Devant une telle réponse, les Grecs hésitèrent sur la stratégie à suivre et s’interrogèrent sur la signification de l’expression «mur de bois» mention- née par l’oracle. Certains y voyaient la palissade de bois d’Athènes : il convenait dans ce cas de rester à Athènes, d’autres, comme Thémistocle, y discernaient une métaphore pour désigner les trières athéniennes : il fallait donc quitter Athènes et se mettre en sécurité sur les navires. Durant ce temps, l’armée de Xerxès, malgré la résistance du roi Léonidas et de ses Spartiates aux Thermopyles en août 480 avant J.-C., progressait rapidement et s’emparait de la Phocide et de la Grèce centrale. Toujours en août 480, en face du cap Artémision, la flotte perse dut affronter une flotte grecque sous le commandement du Spartiate Eurybiade. Une violente tempête contribua grandement au succès des Grecs : les Perses perdirent près de 400 navires. Mais ils continuaient leur avancée tandis que les alliés de la coalition grecque se repliaient vers Trézène, Égine et Salamine. Leur intention première était de défendre l’isthme de Corinthe. La plus grande partie des citoyens d’Athènes abandonnèrent alors leur cité, qui fut ravagée par l’armée perse et vit les monuments de l’Acropole détruits.

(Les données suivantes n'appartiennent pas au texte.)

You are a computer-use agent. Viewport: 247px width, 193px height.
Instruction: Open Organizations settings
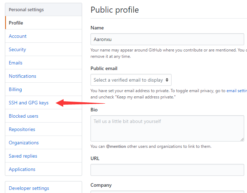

Devant la menace d’une invasion complète du Péloponnèse, Thémistocle parvint à imposer son point de vue face aux autres stratèges péloponnésiens qui préféraient placer leurs forces sur une ligne défensive près de l’isthme de Corinthe : il menaça de retirer de la flotte grecque les trières athéniennes dont il était le navarque. Il n’y avait qu’un seul moyen à ses yeux pour l’emporter sur une flotte perse si nombreuse : passer à l’offensive. Il avait en effet tiré une leçon de la bataille de l’Artémision : «D’abord, si nous livrons bataille dans un espace étroit avec un petit nombre de vaisseaux contre un plus grand nombre, nous remporterons, selon toutes les probabilités de la guerre, une grande victoire, parce qu’un chenal nous est aussi avantageux que la pleine mer l’est aux ennemis. Ensuite, nous conserverons Salamine, où nous avons laissé nos femmes et nos enfants» Hérodote, Histoires, VIII, 60 C, Trad. P.C.). Ce fut à la fin de septembre 480 avant J.-C. que les navires grecs quittèrent le cap Artémision et vinrent mouiller à l’entrée du détroit qui sépare Salamine de la terre ferme. Xerxès tint alors un conseil de guerre, mais il n’écouta pas l’avis de la capitaine de vaisseaux et reine de Carie, Artémise d’Halicarnasse [1], qui jugeait risqué d’affronter la flotte grecque dans les eaux étroites du chenal, et il fit le choix d’attaquer.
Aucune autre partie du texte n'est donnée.